大きな兄追い燃焼 鷲宮・増渕投手、5回戦で敗退

 鷲宮高OBでプロ野球ヤクルトで活躍する増渕竜義投手を兄に持つ、今大会屈指の左腕、増渕雅也投手(鷲宮高3年)が22日、上尾市営球場であった5回戦で昨年王者の本庄一高に敗れ、姿を消した。「大きな兄」と向き合い、ひたむきに白球を投げ抜いた夏に幕が下りた。

 この日、6回を投げ切り降板した。六回の守りで逆転を喫し、七回から中堅手に移った。青々とした芝生の広がる外野。試合終盤、そこで申し訳なさそうにプレーした。

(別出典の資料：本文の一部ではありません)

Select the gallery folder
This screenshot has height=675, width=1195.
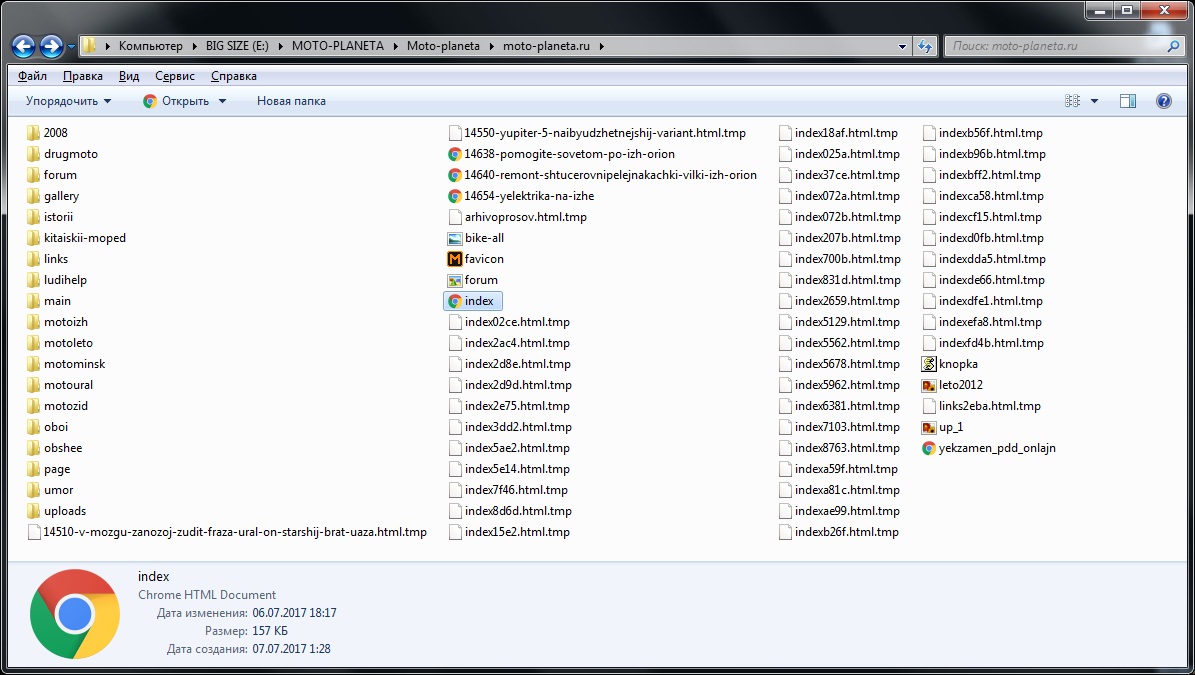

 「自分はマウンド上でもスタンドの声援は聞こえる方ですが、センターからでもよく聞こえてくるんです」と増渕。マウンドを託した投手も打たれ、チームに盛り返す余力はなかった。

 兄竜義さんは2006年夏、決勝で浦和学院に惜敗している。その弟として1年生の頃から、大会があれば注目を集めた。

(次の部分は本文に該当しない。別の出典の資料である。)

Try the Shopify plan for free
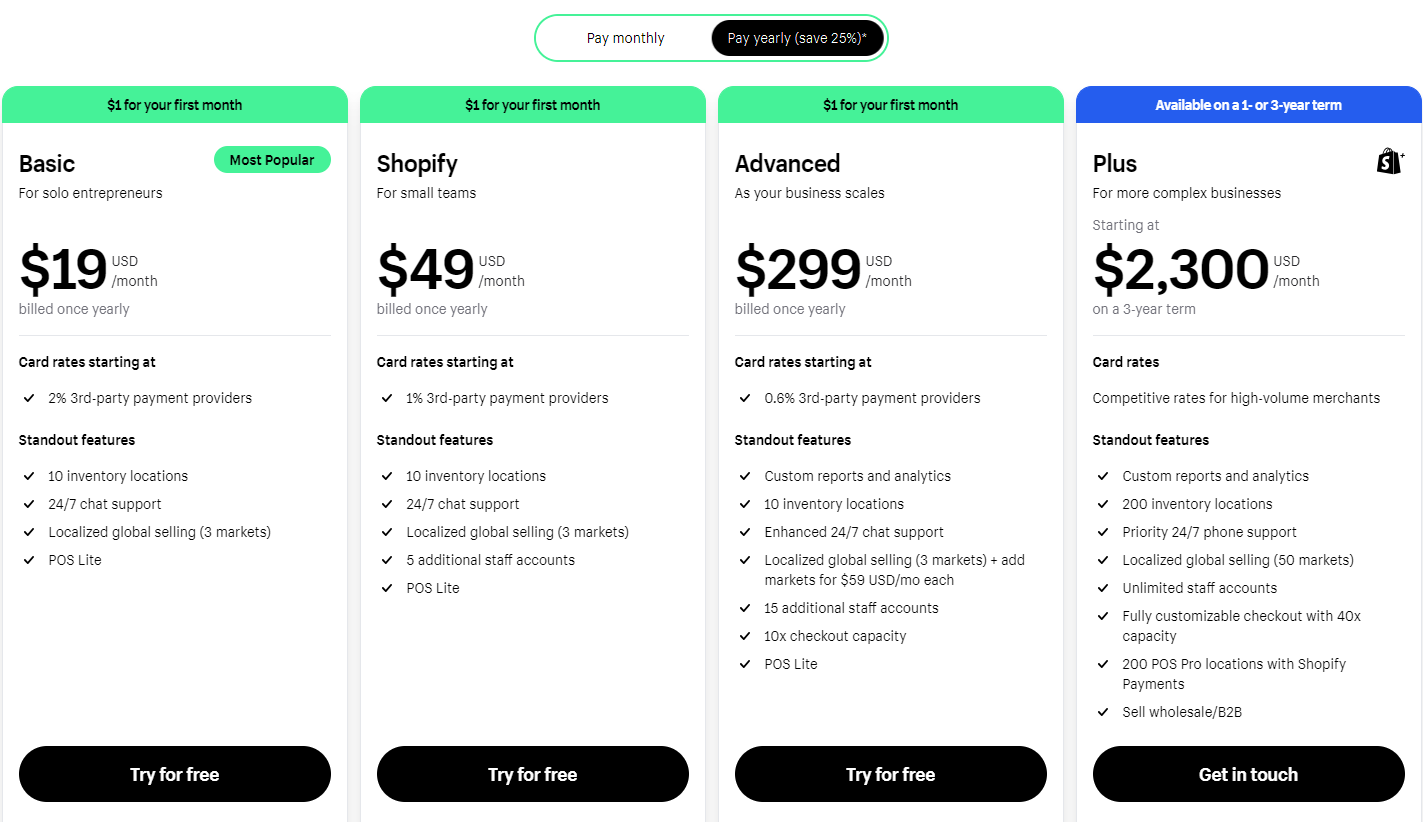pos(533,774)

 「(兄が)重荷にはなることはなかった。むしろ燃えた」。兄の存在について問われると、より声を張って、負けん気たっぷりに言い返す。4回戦の蕨戦で好投を演じた試合後、「相手(兄)の存在はデカイんです。だからこそ負けられない」とも。

 今大会は1番打者としてもチームをけん引してきた。「1人で打って走っての野球ができる選手」とは柿原実監督評。蕨戦で左手の中指に異変を感じ、この日の試合中にマメがつぶれ、それが降板につながった。「指は気になっていたが、託せるのは雅也しかいないから」とは主将で女房役の遠藤隼人捕手(3年)。

 22日朝、1通のメールが増渕投手の携帯電話に届いた。「絶対に負けるんじゃねえぞ。弱くても甲子園に行け」(竜義さん)。「分かってるよ」とメールを送り返した。

 今大会に入り、竜義さんとは連絡を取り合っていなかったはず。「大一番、きょうの試合を気にしてくれていたんでしょか」

 高校卒業後は社会人野球を進路に定める。「大学で野球を続けても、家計で親に負担をかけると思うし」。いずれ「野球でお金を稼いで親孝行したいです」と頼もしい。

 帽子のツバには「目指すは頂点」と書き込んで臨んだ夏。尊敬する兄に追い付け、追い越せ、そして頂点に立て。